2. CONSIDERATION MUST BE SUFFICIENT BUT NEED NOT BE ADEQUATE
Providing consideration has some value, the courts will not investigate its adequacy. Where consideration is recognised by the law as having some value, it is described as "real" or "sufficient" consideration. The courts will not investigate contracts to see if the parties have got equal value.
3. CONSIDERATION MUST MOVE FROM THE PROMISEE
The person who wishes to enforce the contract must show that they provided consideration; it is not enough to show that someone else provided consideration. The promisee must show that consideration "moved from" (ie, was provided by) him. The consideration does not have to move to the promisor. If there are three parties involved, problems may arise. See:
- Price v Easton (1833) 4 B & Ad 433
4. FOREBEARANCE TO SUE
If one person has a valid claim against another (in contract or tort) but promises to forbear from enforcing it, that will constitute valid consideration if made in return for a promise by the other to settle the claim. See:
- Alliance Bank v Broom (1864) 2 Dr & Sm 289.
5. EXISTING PUBLIC DUTY
If someone is under a public duty to do a particular task, then agreeing to do that task is not sufficient consideration for a contract. See:
- Collins v Godefroy (1831) 1 B & Ad 950.
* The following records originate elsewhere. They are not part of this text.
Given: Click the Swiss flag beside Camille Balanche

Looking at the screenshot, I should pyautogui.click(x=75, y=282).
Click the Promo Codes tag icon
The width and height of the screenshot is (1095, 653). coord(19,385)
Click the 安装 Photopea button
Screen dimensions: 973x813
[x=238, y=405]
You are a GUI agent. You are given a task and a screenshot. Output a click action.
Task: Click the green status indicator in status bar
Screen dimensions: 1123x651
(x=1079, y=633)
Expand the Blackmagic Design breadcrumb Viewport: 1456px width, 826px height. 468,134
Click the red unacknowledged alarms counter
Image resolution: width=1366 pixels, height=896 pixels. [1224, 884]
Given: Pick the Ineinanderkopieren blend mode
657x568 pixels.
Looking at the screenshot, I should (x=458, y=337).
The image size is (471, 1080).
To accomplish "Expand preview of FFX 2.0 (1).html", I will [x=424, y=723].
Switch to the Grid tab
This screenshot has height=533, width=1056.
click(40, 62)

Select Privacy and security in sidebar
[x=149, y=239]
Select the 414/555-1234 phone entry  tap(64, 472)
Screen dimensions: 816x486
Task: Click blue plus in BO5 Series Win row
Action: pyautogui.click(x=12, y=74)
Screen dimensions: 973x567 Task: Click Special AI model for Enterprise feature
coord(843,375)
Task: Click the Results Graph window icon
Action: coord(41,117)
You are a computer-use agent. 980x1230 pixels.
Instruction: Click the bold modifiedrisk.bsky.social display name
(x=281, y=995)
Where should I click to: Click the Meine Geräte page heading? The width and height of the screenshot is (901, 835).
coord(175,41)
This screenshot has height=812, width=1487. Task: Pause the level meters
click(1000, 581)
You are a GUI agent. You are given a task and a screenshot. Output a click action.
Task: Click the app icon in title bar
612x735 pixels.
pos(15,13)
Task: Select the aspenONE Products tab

If someone exceeds their public duty, then this may be valid consideration. See:
- Glassbrooke Bros v Glamorgan County Council  AC 270.
6. EXISTING CONTRACTUAL DUTY
If someone promises to do something they are already bound to do under a contract, that is not valid consideration. Contrast:
- Stilk v Myrick (1809) 2 Camp 317.
- Hartley v Ponsonby (1857) 7 E & B 872.
The principle set out in Stilk v Myrick was amended by the following case. Now, if the performance of an existing contractual duty confers a practical benefit on the other party this can constitute valid consideration.
7. EXISTING CONTRACTUAL DUTY OWED TO A THIRD PARTY
If a party promises to do something for a second party, but is already bound by a contract to do this for a third party, this is good consideration. See:
- Scotson v Pegg (1861) 6 H & N 295.